大人にはなれない
「あっ!そういえば『スーパー伊藤』っていえば、今日も母ちゃんからチラシもらってあるぜっ!」
そういって斗和が地面に転がしたままのカバンの中から、教科書にはさまってグシャグシャになった紙を取り出した。
「んだよ、この広告ボロボロじゃねぇの」
「うっせーわ、ミキちゃんのクセに文句言うな。あのな、今日の特売セール、ここの赤丸ついてる4時からセールの『野菜の詰め放題』と『豚肉』が今日のマストだって!」
「詰め放題?まじ今日あんのか!?」
斗和に手渡されて、チラシを素早く隅から隅までくまなく眺める。500円以上購入でたまご1パック20円で買えるってのもマストだ。絶対ゲット、と頭のメモに書き込んでいると、スマホに目を落とした斗和が声を上げた。

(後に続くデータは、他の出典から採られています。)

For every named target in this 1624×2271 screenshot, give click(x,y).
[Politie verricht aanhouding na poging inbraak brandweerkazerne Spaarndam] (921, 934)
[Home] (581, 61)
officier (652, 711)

「ってヤバイい。もうすぐ時間じゃん、ミキちゃん急いで!メガ得セール間に合わねぇよ!」
「ミキちゃん言うなッ」
文句をいいつつもチラシに目を向けて慌てて駆け出す。
……すげぇよ、スーパー伊藤。豚バラ肉が100グラム税込み68円って奇跡みたいな値段だ。……肉、食いてぇ。

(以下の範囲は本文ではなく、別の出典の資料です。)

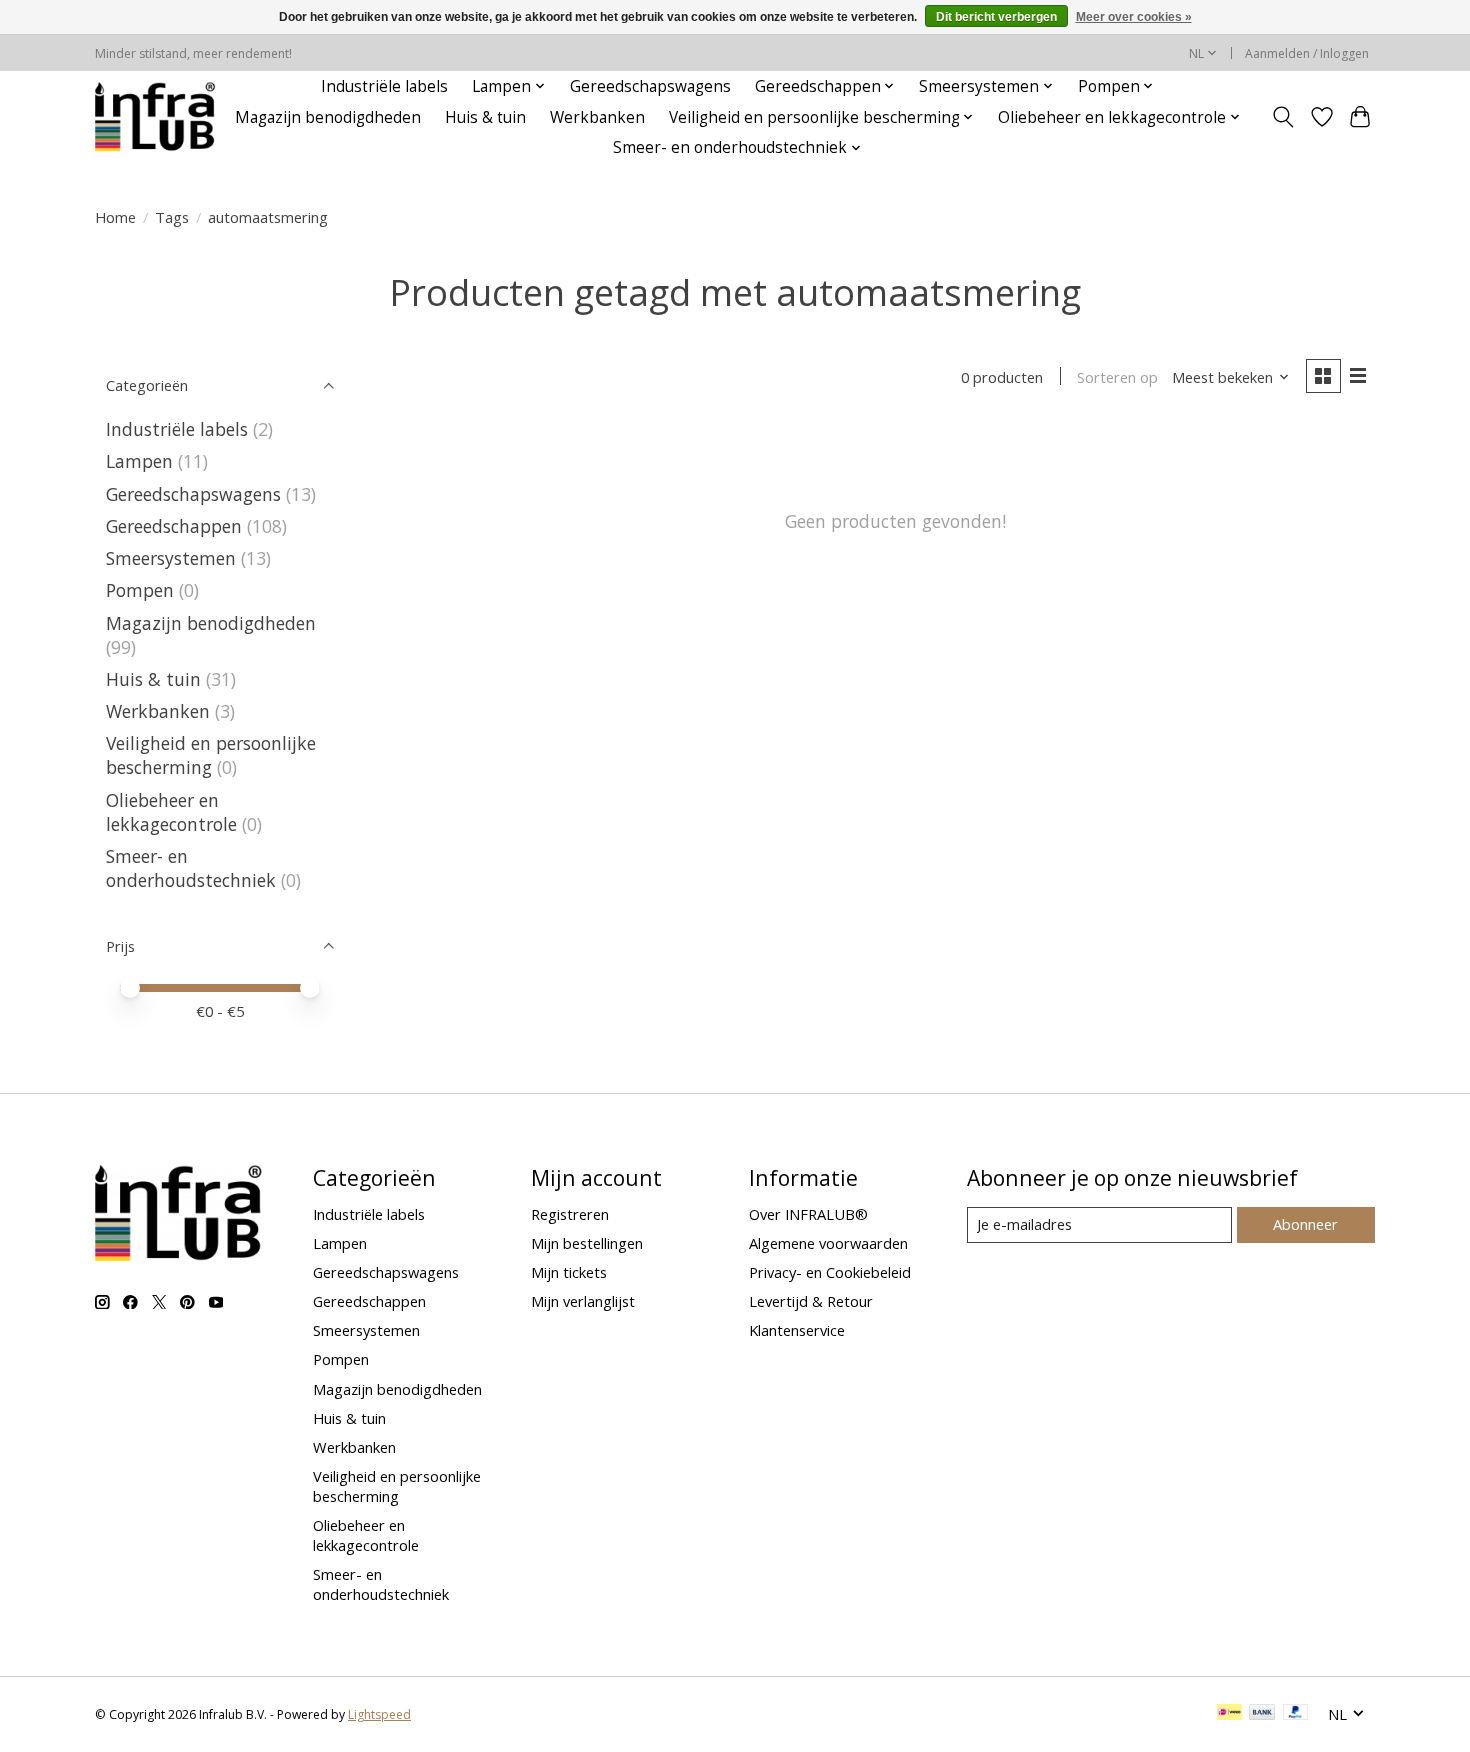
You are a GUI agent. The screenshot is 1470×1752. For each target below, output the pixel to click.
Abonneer (1305, 1224)
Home (115, 217)
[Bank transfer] (1262, 1714)
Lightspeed (379, 1714)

「うわキモッ。ミキちゃん、なんか笑ってるし!チラシ見てにやけながら歩くなよっ」
「そうだ美樹、危ないから前見て歩け!」
「っせぇな、わかってるってのッ。……おい、斗和。おばさんにいつもすみませんって言っといてくれよ。……じゃあなッ」
こうして俺は生まれて初めて経験した失恋に浸る間もなく、手を振るふたりに背を向けてガッコから直でスーパーの特売セールに向かった。
その後荷物をぶらさげて3歳半の姪っ子が待つ『おひさま園』までひとっ走りする頃には、忙しさのあまり中村のことは頭から完全に消えていたのだった。